* Text segment
start
United States Bankruptcy Court, D. Oregon
Jan 7, 2000
Bankruptcy Case No. 697-61956-fra13 (Bankr. D. Or. Jan. 7, 2000)

Opinion

Bankruptcy Case No. 697-61956-fra13.

January 7, 2000


MEMORANDUM OPINION


The State of Oregon has moved to dismiss this case pursuant to Bankruptcy Code § 1307. The Court finds that, while cause for dismissal does exist, the case should not be dismissed so long as certain conditions are met.

I. BACKGROUND

Debtor filed her petition for relief under Chapter 13 of the Bankruptcy Code on April 7, 1997. Her plan of reorganization was confirmed by an order filed on June 26, 1997.

Debtor's schedules revealed minor debts owed to taxing authorities. The confirmed plan provides that these priority debts would be paid in full. None of the holders of nonpriority unsecured claims receive any payment.

$540 to the Internal Revenue Service for 1996 income taxes, and $50 to the Oregon Department of Revenue for 1996 income taxes.

The order confirming the plan provides, in pertinent part, that:

2. The debtor shall incur no credit obligations during the life of the plan without the trustee's written consent unless made necessary by emergency or incurred in the ordinary course of operating the debtor's business. . . .

3. The debtor shall during the life of the plan timely file all required tax returns and provide copies of all tax returns to the trustee each year immediately upon filing with the taxing authority.
end
* Given data
start
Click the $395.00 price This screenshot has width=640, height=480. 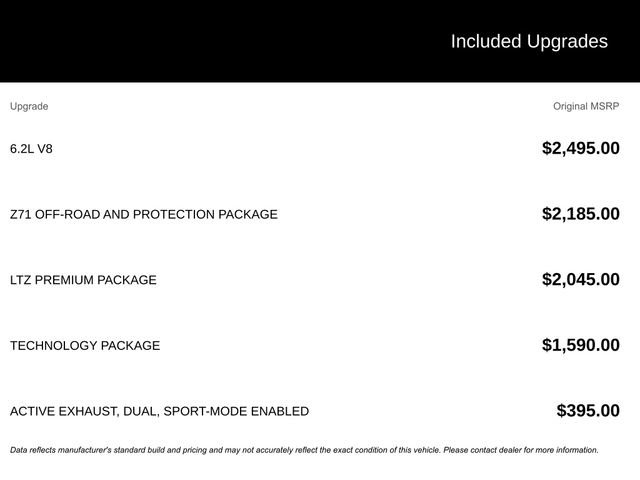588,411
end
start
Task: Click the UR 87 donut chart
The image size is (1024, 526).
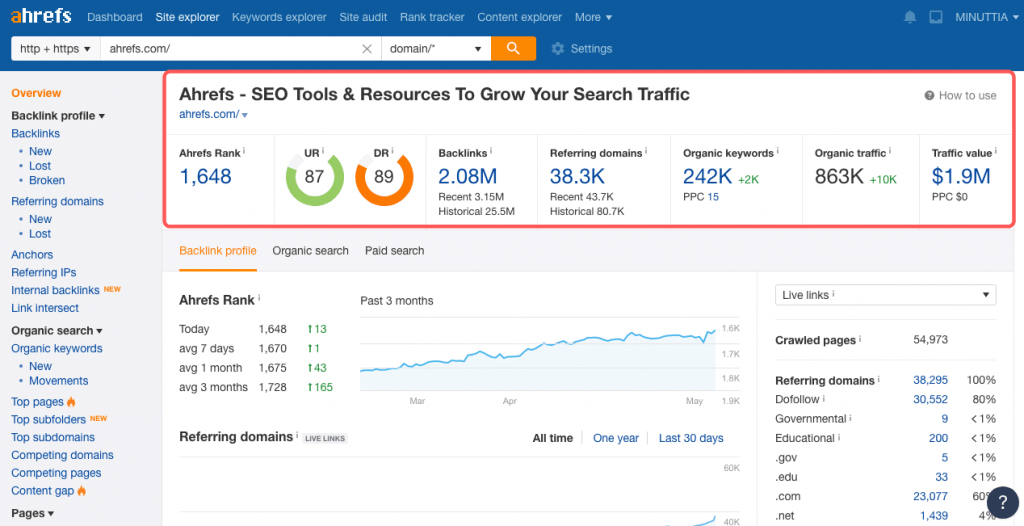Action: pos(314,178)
end
start
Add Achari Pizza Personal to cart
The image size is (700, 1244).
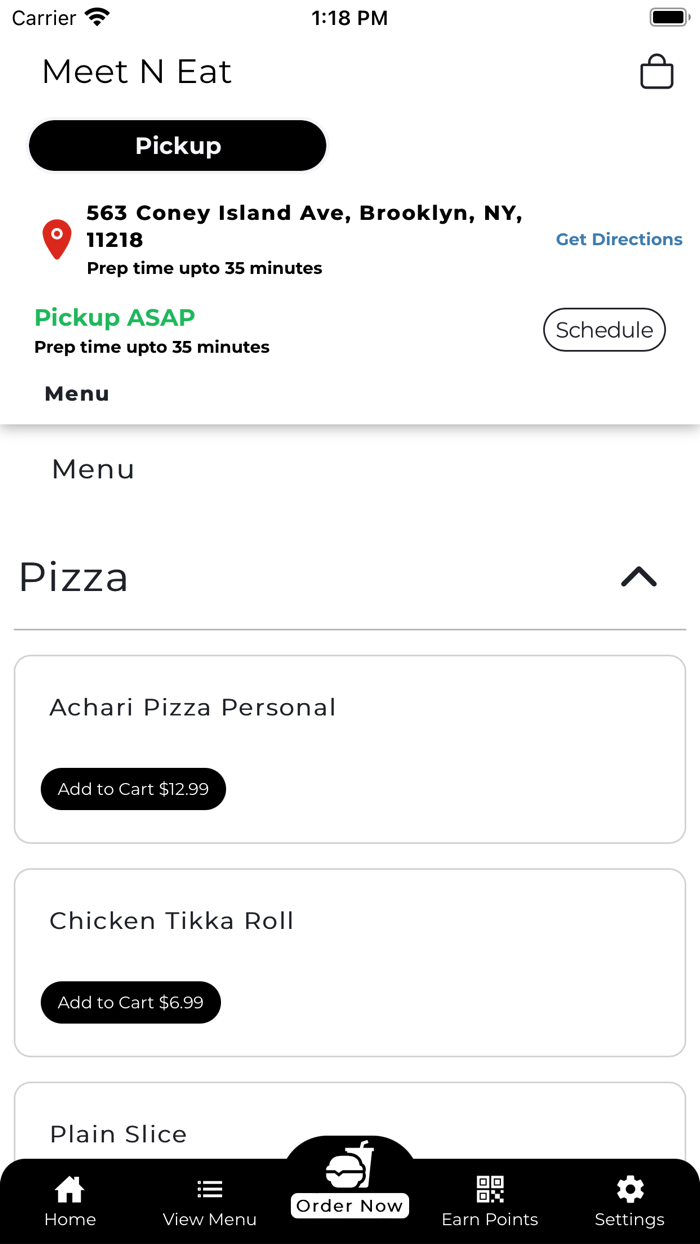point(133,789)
end
* What to work on
a) According to the bankruptcy opinion, on what date did the debtor file her Chapter 13 petition?
b) In the records, copy out the lines from the one holding "Add Achari Pizza Personal to cart" through the one holding "point(133,789)", both included. Leave out the pictures.

* Expected answers
a) April 7, 1997

b)
Add Achari Pizza Personal to cart
The image size is (700, 1244).
point(133,789)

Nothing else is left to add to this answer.